_Что сделать_: Скопируйте целиком статью к 80-летию Гюнтера Грасса, сохранив каждый символ без изменений.

_Фрагмент текста_:

Литература                                                                                                                                                                            К 80-летию писателя

Гюнтер Грасс и его сладостная каторга

В Нобелевской лекции Гюнтер Грасс назвал свой писательский труд сладостной каторгой. Перед вами попытка мозаичного портрета «каторжанина» с полувековым стажем.                                          

В ряду лауреатов Нобелевской премии

Первым из немецких писателей, удостоенных этой награды, был Герхарт Гауптман (1912), чьи пьесы составили целую эпоху в европейской драматургии.

Выражением всеобщего признания явилось присуждение премии Томасу Манну (1929), автору семейной эпопеи «Будденброки», в которой запечатлён могучий бюргерский клан, приходящий в упадок в пору хищнического грюндерства, и философского романа «Волшебная гора», посвященного интеллигенции.

В 1946 г. Нобелевскую премию получил Герман Гессе, известный в России своей повестью «Под колёсами» и романами «Степной волк» и «Игра в бисер». Этот загадочный «паломник в Страну Востока» был кумиром бунтующей молодёжи Запада 60-70-х годов.

После Второй мировой войны лидером в немецкой литературе стал бывший фронтовик, член «Группы 47», который в своих книгах «Дом без хозяина», «Глазами клоуна», «Групповой портрет с дамой» утверджал, что каждый должен сам для себя определить меру вины и ответственности за фашистский кошмар. Нобелевская премия  (1972)  подтвердила его авторитет в мире.

_Блок данных_:

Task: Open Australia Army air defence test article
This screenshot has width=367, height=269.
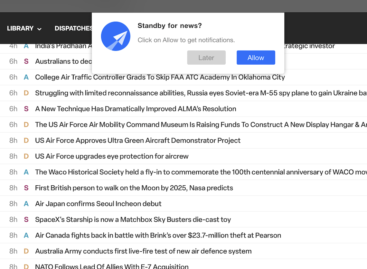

_Правильный ответ_:
Литература                                                                                                                                                                            К 80-летию писателя

Гюнтер Грасс и его сладостная каторга

В Нобелевской лекции Гюнтер Грасс назвал свой писательский труд сладостной каторгой. Перед вами попытка мозаичного портрета «каторжанина» с полувековым стажем.                                          

В ряду лауреатов Нобелевской премии

Первым из немецких писателей, удостоенных этой награды, был Герхарт Гауптман (1912), чьи пьесы составили целую эпоху в европейской драматургии.

Выражением всеобщего признания явилось присуждение премии Томасу Манну (1929), автору семейной эпопеи «Будденброки», в которой запечатлён могучий бюргерский клан, приходящий в упадок в пору хищнического грюндерства, и философского романа «Волшебная гора», посвященного интеллигенции.

В 1946 г. Нобелевскую премию получил Герман Гессе, известный в России своей повестью «Под колёсами» и романами «Степной волк» и «Игра в бисер». Этот загадочный «паломник в Страну Востока» был кумиром бунтующей молодёжи Запада 60-70-х годов.

После Второй мировой войны лидером в немецкой литературе стал бывший фронтовик, член «Группы 47», который в своих книгах «Дом без хозяина», «Глазами клоуна», «Групповой портрет с дамой» утверджал, что каждый должен сам для себя определить меру вины и ответственности за фашистский кошмар. Нобелевская премия  (1972)  подтвердила его авторитет в мире.